Before dawn on March 25, some 150 houses in the village of Wangima were burnt to the ground by Mobile Units of the Papua New Guinea police, according to reports from Akali Tange Association, a human rights organization in Porgera.

Wangima is located inside the mine lease area of Barrick Gold’s Porgera Joint Venture (PJV) mine. The violent raid on the village occurred while people were sleeping. Barrick has now confirmed allegations made by the Akali Tange Association that a Papua New Guinea police operation on the 25th of March led to the destruction of homes belonging to villagers of Wangima, though claiming only 18 houses were destroyed.

Akali Tange Association’s McDiyan Yapari interviewed the victims while their houses were still smouldering. In a letter sent to Barrick’s President Kelvin Dushnisky, Yapari records an interview with one of the victims:

“an owner of one of a [sic] houses that was burnt down said that he was fast asleep at around 5:30 am in the morning when the PNG Police Mobil Squads forcefully broke his houses door and entered. After entering his house, they dragged him out of his house half naked and a policeman set his house on fire. He further said that he did not get even a single shirt or a pant. Everything he owns including cooking utensils, clothes, beds and other valuable properties were all burnt down.”

Barrick says that the PJV mine has been advised that warrants were issued by the Porgera District Court for the raid and asserts that mine personnel had no prior knowledge of the police action. This response is remarkable as it does not explain how such a planned raid could occur in a village inside Barrick’s mine lease area without Barrick’s prior knowledge – particularly as there is a history of such house burnings in Wangima by police involved with the mine, as reported on by MiningWatch in 2009 and 2014.

Police who guard the mine are housed, fed, clothed and paid by the mine which is 95% owned by Barrick (Niugini) Ltd., in turn 50% owned by Barrick Gold.
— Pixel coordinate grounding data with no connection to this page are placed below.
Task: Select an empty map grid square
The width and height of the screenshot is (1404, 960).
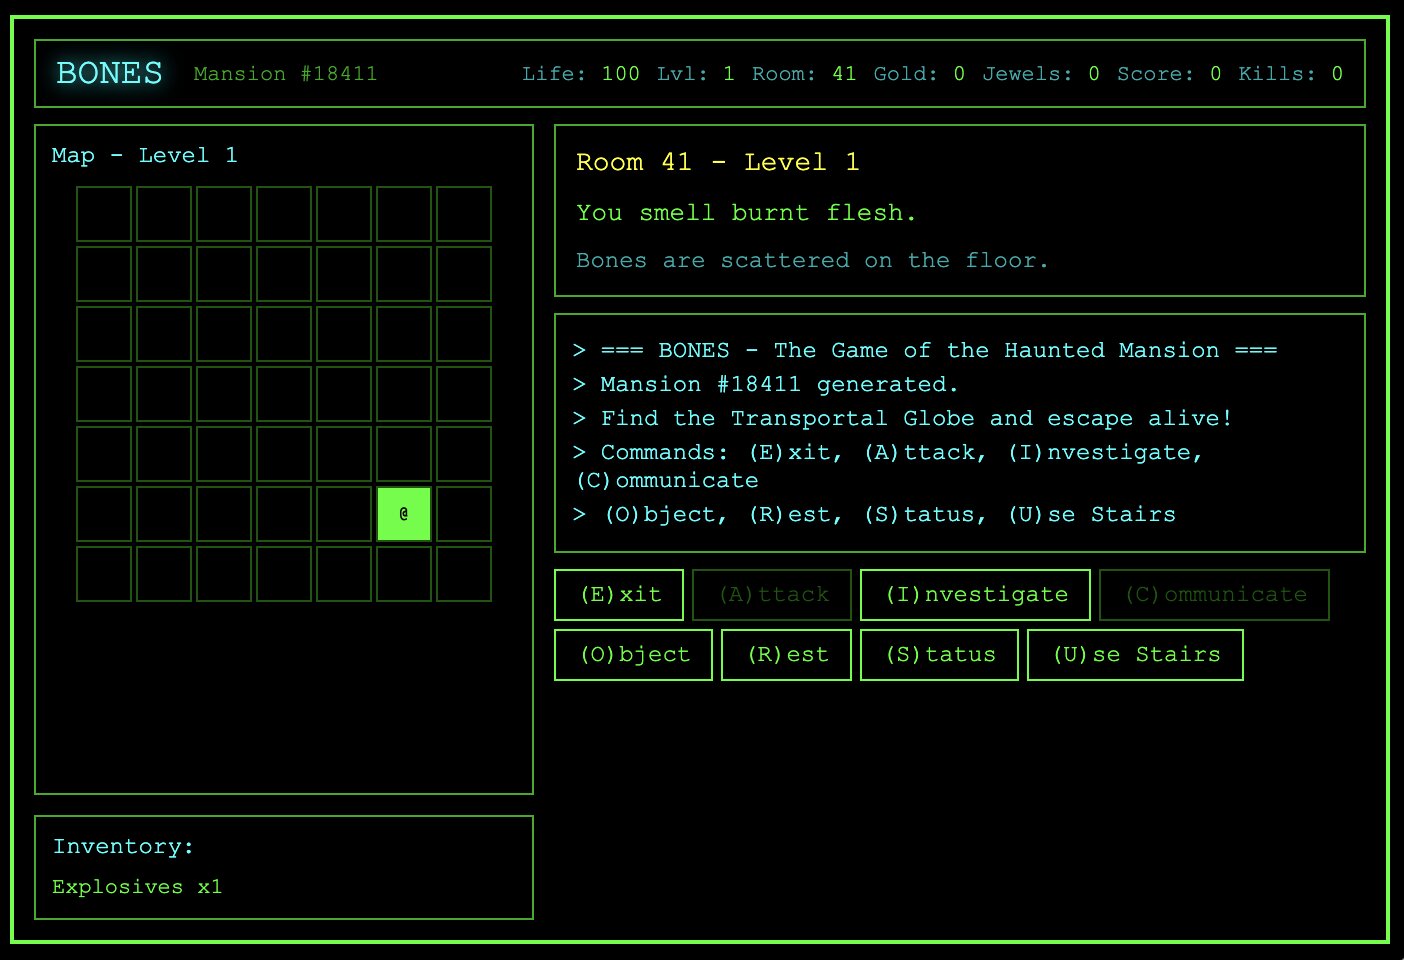Action: click(x=103, y=213)
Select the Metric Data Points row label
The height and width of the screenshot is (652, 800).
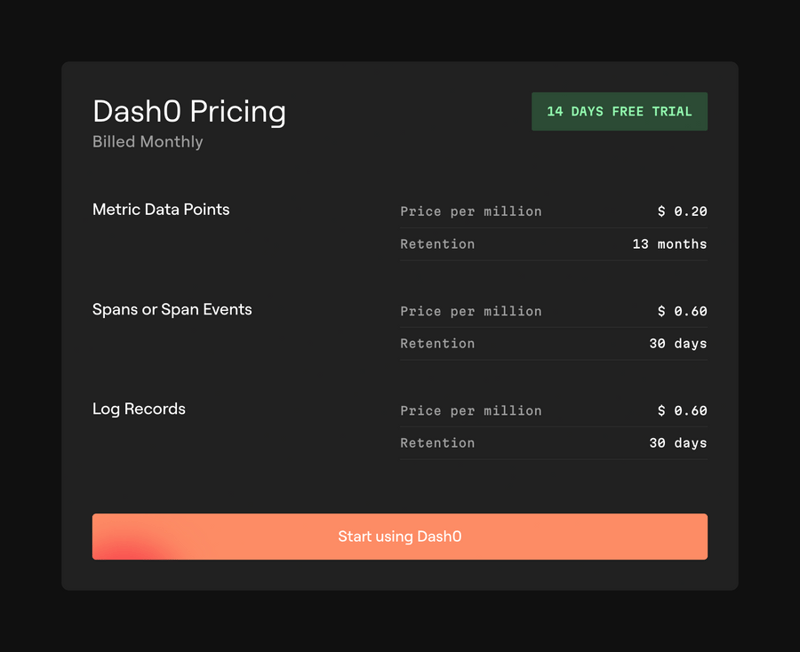pyautogui.click(x=160, y=209)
Yapari refers in his letter to Barrick’s Dushnisky that one of the police involved in the raid told Yapari that the “Company gave us orders and that we had no choice but to follow their directives,” adding,

“We are here working for money and if we don’t follow orders, we will not be paid our daily allowances.”
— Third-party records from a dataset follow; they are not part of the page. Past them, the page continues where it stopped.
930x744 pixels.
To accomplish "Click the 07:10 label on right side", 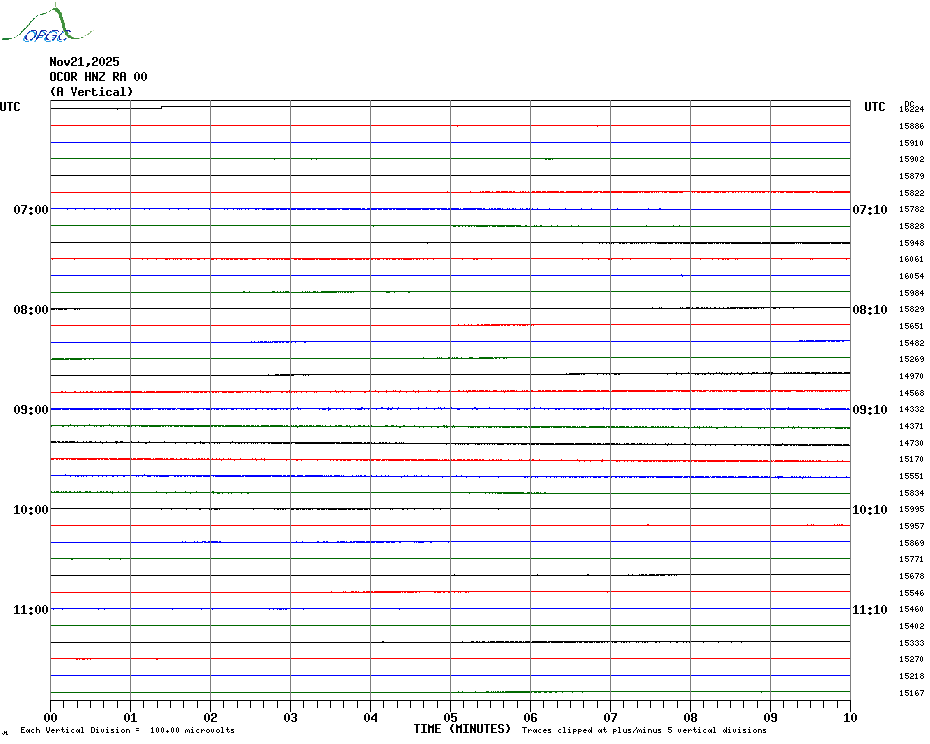I will (x=868, y=210).
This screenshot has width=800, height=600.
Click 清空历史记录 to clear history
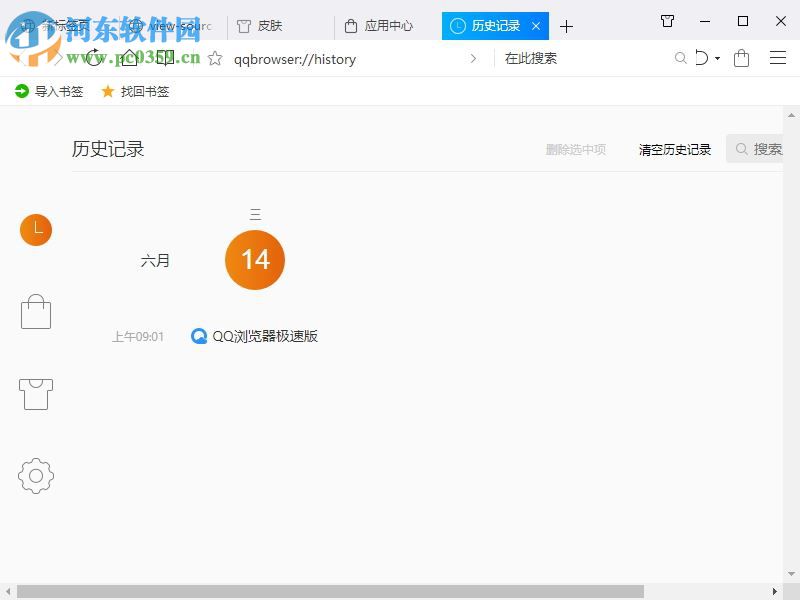point(674,148)
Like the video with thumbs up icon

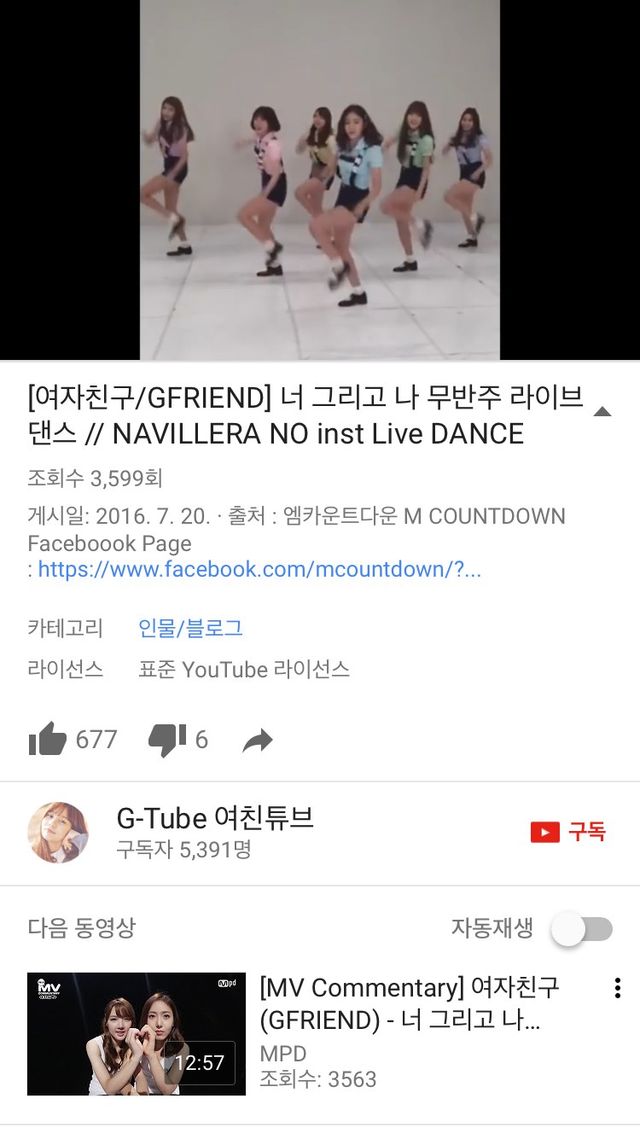click(x=47, y=739)
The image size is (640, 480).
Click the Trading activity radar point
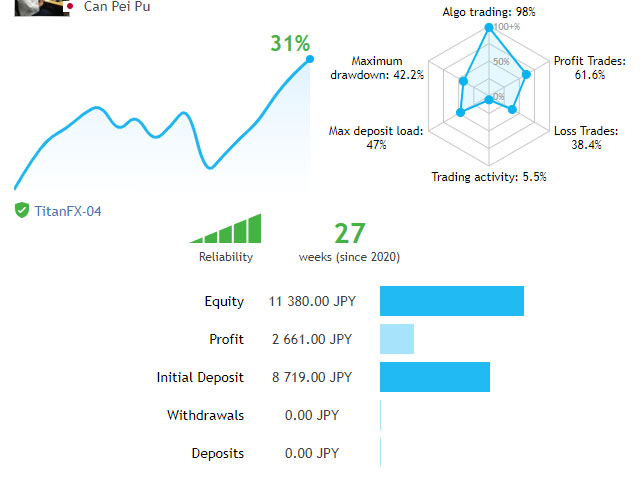pos(489,100)
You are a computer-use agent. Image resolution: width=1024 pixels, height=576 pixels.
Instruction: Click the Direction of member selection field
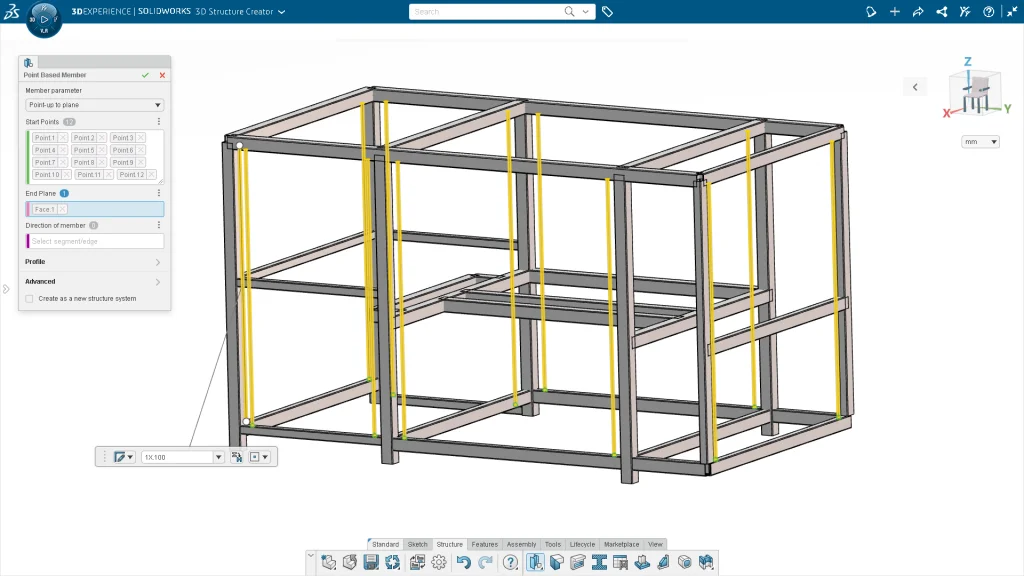(96, 241)
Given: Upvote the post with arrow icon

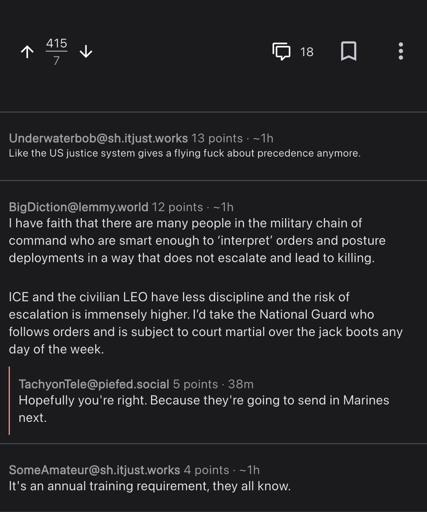Looking at the screenshot, I should click(27, 52).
Yapari was also told that young girls were gang raped and young men beaten in the raid.

Violence against local men and women by mine security guards and Papua New Guinea police, who guard the mine under a Memorandum of Agreement (MOA) with the Papua New Guinea state, is also long-standing and ongoing. Barrick has never released the MOA.

Yapari highlights the ongoing violence against locals by mine-related security by describing an “incident of gang rape on Monday, 20th March, 2017 at around 3:00 pm. One eyewitness said women were crossing a haul road when the Barrick hired PNG Police Mobil [sic] Squads patrolling the Mine’s Waste Dump held them up during the daylight and gang raped them.”

Barrick’s public statement does not address the violence that reportedly accompanied the house burnings, nor the allegations made by Yapari of gang rape on March 20.

“It is simply incomprehensible that Barrick does not publicly condemn house burnings by police occurring on the mine’s lease area, by all accounts by police funded and directed by Barrick, as these are gross violations of human rights,” says Catherine Coumans of MiningWatch Canada, “Does Barrick think it is appropriate to send police to remove people from where they sleep and burn down their houses and possessions?”

In the letter, Yapari says, “Barrick needs to give us an explanation for these continuous violent raids on our people and must give immediate humanitarian aid to the victims as well as remedy for the losses and personal harm they have suffered.”